:: THE PROBLEM ::
When you copy the material below, keep every line exact and omit the pictures.

:: DATA TO USE ::
++++++++++

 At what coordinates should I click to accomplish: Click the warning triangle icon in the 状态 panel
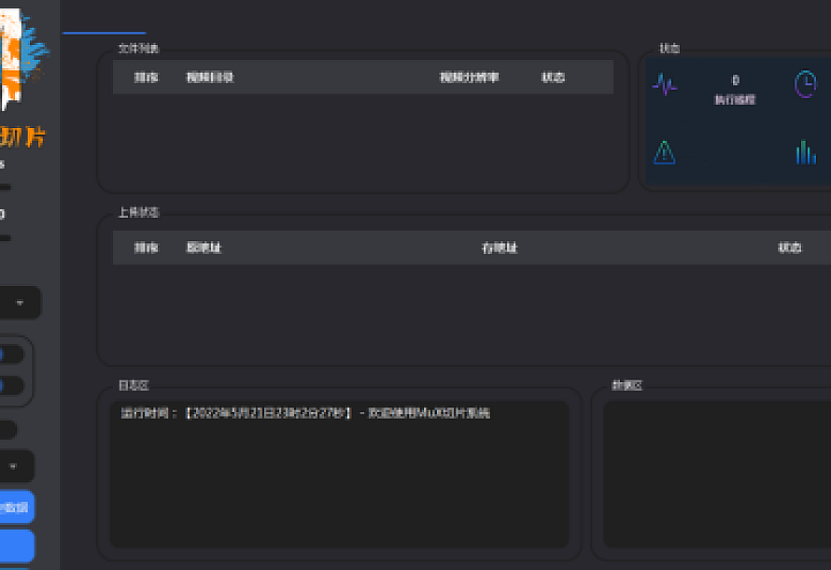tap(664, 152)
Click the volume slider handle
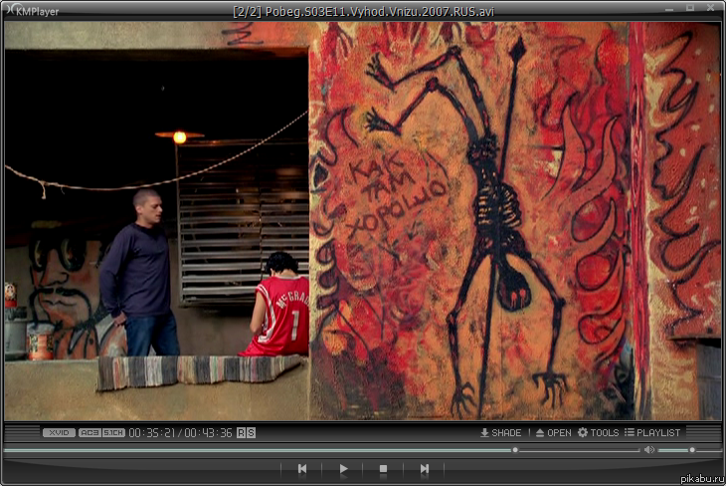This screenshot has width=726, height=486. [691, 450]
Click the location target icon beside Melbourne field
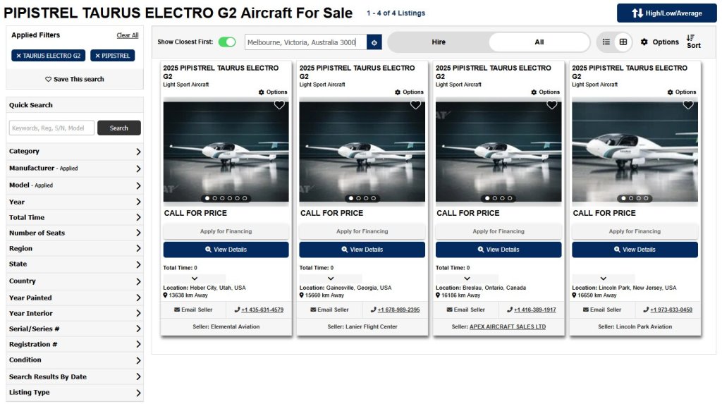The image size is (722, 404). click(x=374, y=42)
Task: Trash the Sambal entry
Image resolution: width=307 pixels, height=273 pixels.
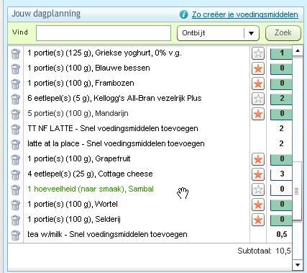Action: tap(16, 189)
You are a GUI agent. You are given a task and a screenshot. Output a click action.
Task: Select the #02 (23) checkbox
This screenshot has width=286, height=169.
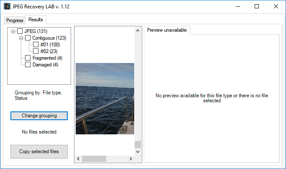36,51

++++++++++

:: PROBLEM SOLUTION ::
 At what coordinates should I click to accomplish: Click the warning triangle icon in the 状态 panel
tap(664, 152)
Click the volume slider handle
This screenshot has width=726, height=486. [691, 450]
Click the location target icon beside Melbourne field
The image size is (722, 404). click(x=374, y=42)
Task: Trash the Sambal entry
Image resolution: width=307 pixels, height=273 pixels.
Action: tap(16, 189)
You are a GUI agent. You are given a task and a screenshot. Output a click action.
Task: Select the #02 (23) checkbox
This screenshot has width=286, height=169.
36,51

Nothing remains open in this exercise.